■ Dataset entries:
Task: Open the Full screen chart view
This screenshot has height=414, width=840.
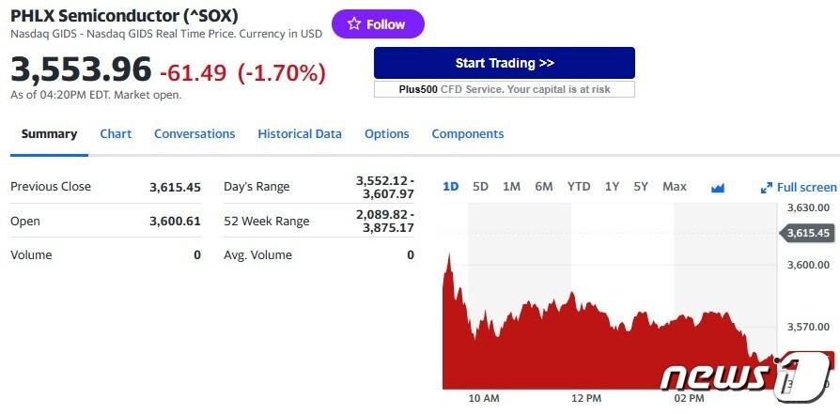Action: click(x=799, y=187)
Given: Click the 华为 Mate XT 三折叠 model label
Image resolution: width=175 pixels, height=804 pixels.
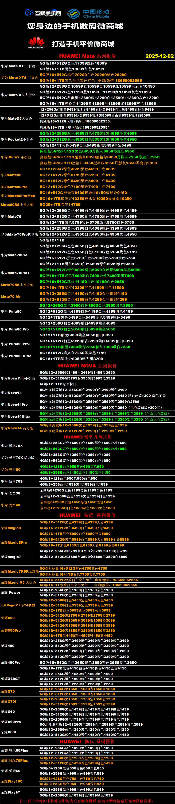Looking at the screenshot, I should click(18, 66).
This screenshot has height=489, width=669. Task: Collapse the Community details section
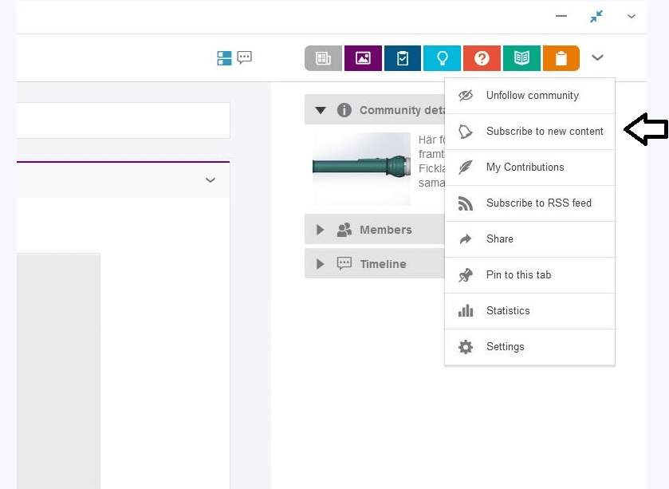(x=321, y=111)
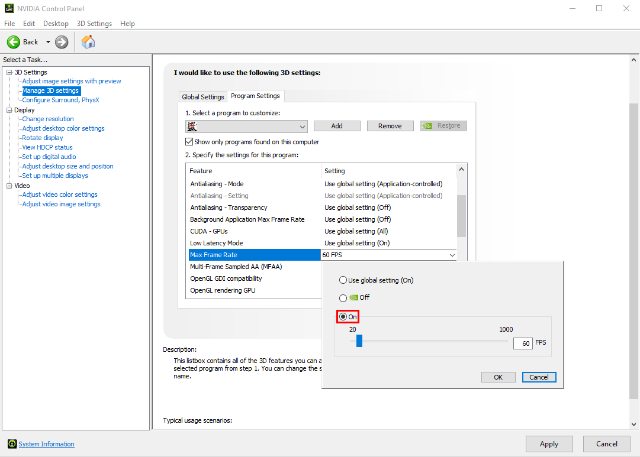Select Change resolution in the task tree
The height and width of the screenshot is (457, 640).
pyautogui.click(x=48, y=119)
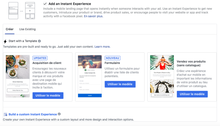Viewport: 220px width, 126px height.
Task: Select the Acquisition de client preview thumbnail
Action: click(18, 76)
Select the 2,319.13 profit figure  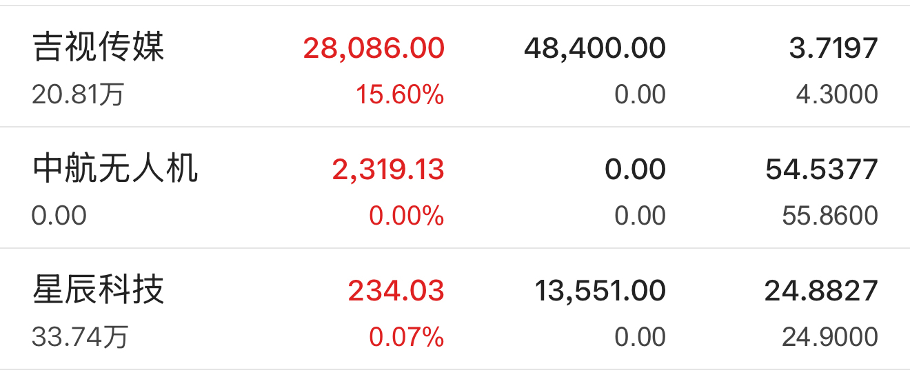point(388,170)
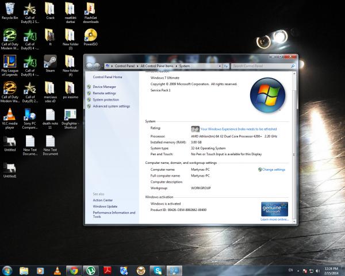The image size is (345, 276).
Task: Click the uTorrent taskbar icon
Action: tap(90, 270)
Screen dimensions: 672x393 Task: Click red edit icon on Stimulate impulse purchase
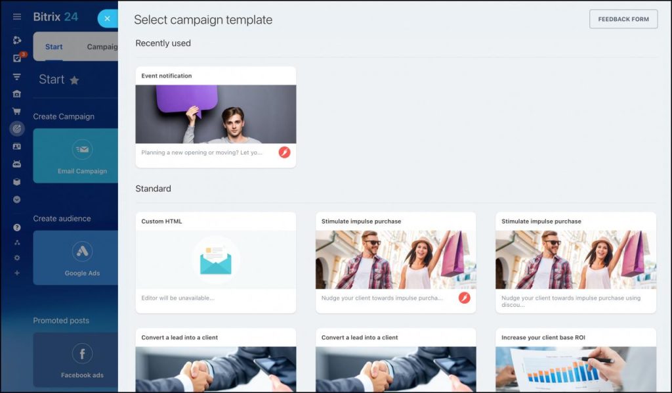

==

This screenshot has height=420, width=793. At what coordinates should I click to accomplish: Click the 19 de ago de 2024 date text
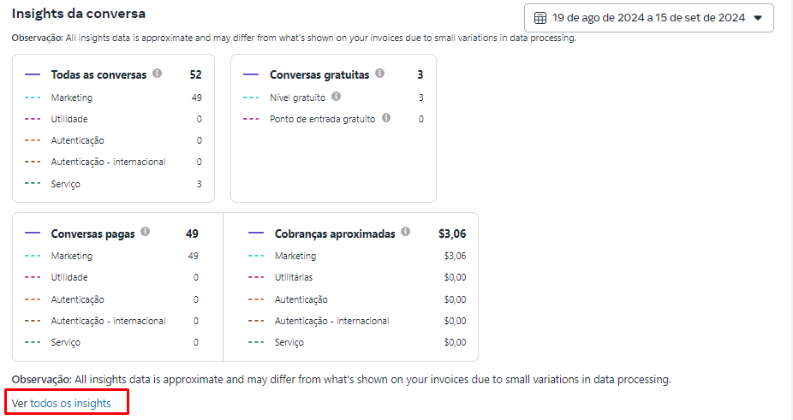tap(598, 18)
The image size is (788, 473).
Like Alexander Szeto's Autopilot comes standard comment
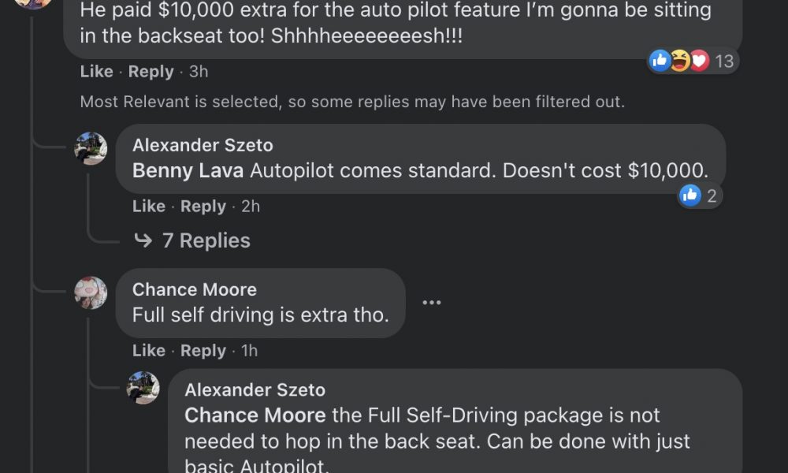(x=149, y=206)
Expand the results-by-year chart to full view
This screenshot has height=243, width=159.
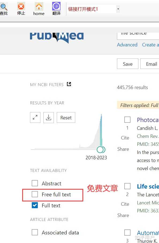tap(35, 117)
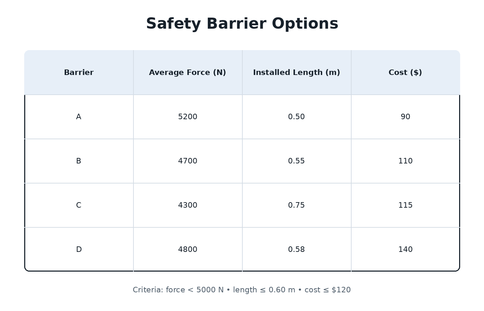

==

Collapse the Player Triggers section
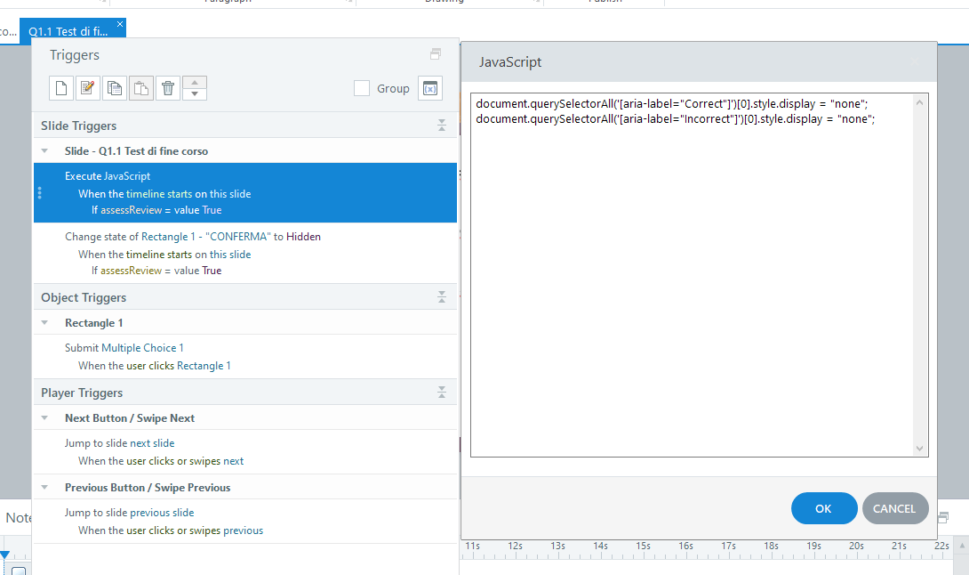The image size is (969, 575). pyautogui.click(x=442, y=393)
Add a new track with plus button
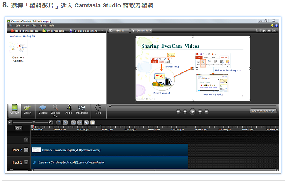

■ Problem description:
Pull out every line of the records above that contains the word "chart".

■ Output of the exercise:
Task: Open the Full screen chart view
Expand the results-by-year chart to full view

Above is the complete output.